Text section:
★ ★ ★ ★ ★

We consider the Whitney Museum's new Jeff Koon's retrospective

Who? In November 1976, having studied at the School of the Art Institute of Chicago and the Maryland Institute College of Art, Jeff Koons hitched a ride to New York City. Thirty-seven years later, his sculpture Balloon Dog (Orange) became the most expensive work by a living artist to be sold at auction, going for the staggering sum of $58.4 million. Both derided and lauded as an artist quintessentially of his time, Koons has been pronounced to be the definitive artist of the past three decades, his varied practice exploring the culture and objects that make up our lives.

What? The Whitney Museum of American Art in New York is currently hosting a Jeff Koons retrospective, displaying work from across his entire career. It is the most space the museum has ever devoted to a single artist’s work, demonstrating Koons’ unique position in the art firmament, a lot of renown for an artist whose fixations are seemingly at odds with the 'serious' artist’s obsession with the everyday. In an early collection titled Equilibrium, Koons encased a basketball in a glass box so that it floated miraculously as if suspended in space, crystallising its perfect newness as a consumer product. His sculptures took on greater scope and size in the Celebration collection, which featured an oversized Balloon Dog in five differently coloured iterations.

★ ★ ★ ★ ★

Data excerpts:

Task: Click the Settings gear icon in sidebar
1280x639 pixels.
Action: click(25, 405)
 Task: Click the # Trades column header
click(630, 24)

★ ★ ★ ★ ★

Jobs:
A) From the piece on the Koons retrospective above, reproduce the part that opens with the words containing "What? The Whitney" and closes with "differently coloured iterations.".
B) Answer these questions using the piece on the Koons retrospective above:
(i) In what month and year did Koons hitch a ride to New York City?
(ii) What sum did Balloon Dog (Orange) sell for at auction?
(iii) What object did Koons encase in a glass box in the Equilibrium collection?

Completed exercise:
A)
What? The Whitney Museum of American Art in New York is currently hosting a Jeff Koons retrospective, displaying work from across his entire career. It is the most space the museum has ever devoted to a single artist’s work, demonstrating Koons’ unique position in the art firmament, a lot of renown for an artist whose fixations are seemingly at odds with the 'serious' artist’s obsession with the everyday. In an early collection titled Equilibrium, Koons encased a basketball in a glass box so that it floated miraculously as if suspended in space, crystallising its perfect newness as a consumer product. His sculptures took on greater scope and size in the Celebration collection, which featured an oversized Balloon Dog in five differently coloured iterations.

B)
(i) November 1976
(ii) $58.4 million
(iii) A basketball